Living Hell by Catherine Jinks – Review
What if you and the people you knew were mankind’s last hope of surviving as a species, and you were being transported by a spaceship to some distant destination to become the seeds of a new beginning for humanity? Now, what if, like HAL, the AI in 2001: A Space Odyssey by Arthur C. Clarke, your spaceship’s AI (or, in this case, its CAIP, or Core Artificial Intelligence Program), became sentient, alive, and didn’t need you around anymore? What if your spaceship thought of you as a virus inside of a living body, like the submarine that gets shrunk and injected into a human body in the movie Fantastic Voyage? How would you survive and make it to a new world to colonize it? This is the life and problems seventeen-year-old Cheney faces in Catherine Jinks’s latest YA SF novel, Living Hell.
One of the things that fans of SF look at when they’re judging the merits of one SF novel over another is if the author displays good world-building skills – does the author create a believable, and relatively original, world/universe for his/her characters to live in? Though Living Hell is Jinks’s first foray into the SF field, she’s an accomplished award-winning author of children’s and YA novels, and I’d say she does a pretty good job at world-building, though the “world” in this case is Plexus, the spaceship. Cheney, his parents, his friends, an aggressive boy he mentors, Dygall, and around 1,400 other people live in and rely on this spaceship.

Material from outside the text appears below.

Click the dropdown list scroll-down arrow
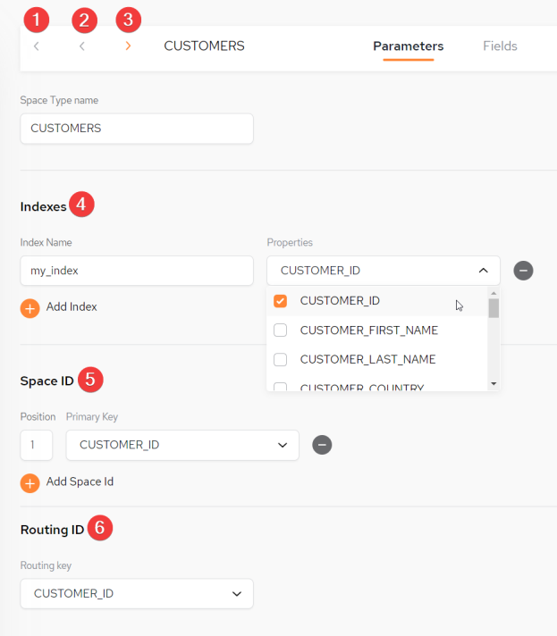Image resolution: width=557 pixels, height=636 pixels. coord(494,384)
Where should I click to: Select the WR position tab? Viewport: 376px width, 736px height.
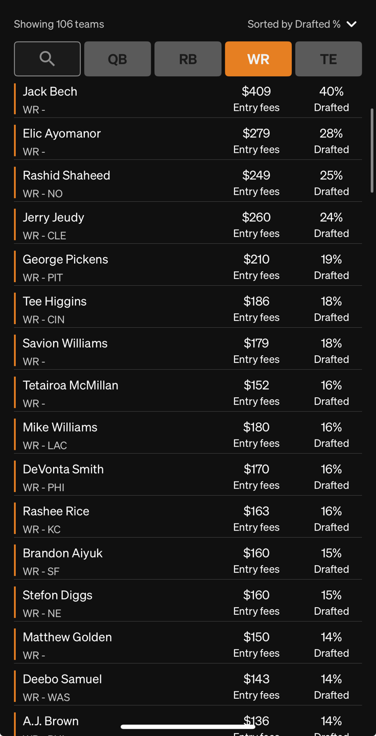[258, 59]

Life is sweet, albeit generally a little bland, predictable, and well-ordered, aboard Plexus for several years. Cheney is one of more than seven hundred members of A Crew. A Crew and B Crew cycle, each spending four years in a “cytopic” state (basically, in suspended animation), then four of being awake and acting as crew members of Plexus. This creates a discrepancy between the actual age, and the years they appear to have aged. For instance, Cheney is seventeen in biological years, but in real-time years he is thirty-three. He has a crush on an older girl, Caromy. She is biologically twenty-one, but she’s actually “forty-one in real-time years.” Plexus is quite large, big enough that its inhabitants can do lots of the things they might do on the Earth they left behind, like play sports, hold concerts, and throw parties. In fact, Cheney gets his first inkling that something has gone wrong during the middle of a birthday party in a virtual environment in the ship’s Mimexis Chamber. He’s attending Haemon Goh’s ninth birthday party (“Haemon was turning nine, but he was really seventeen.”). The kids at the party are disappointed when the Mimexis Chamber the party is being held in is taken over by some of the adults, who need it to “run a few charts.” What Cheney learns a little later through his parents, who are Senators and scientists, is that the charts they’re running, and the calculations and planning they’re doing, is to try to perform evasive measures to get out of the way of the path of an immense wave of radiation.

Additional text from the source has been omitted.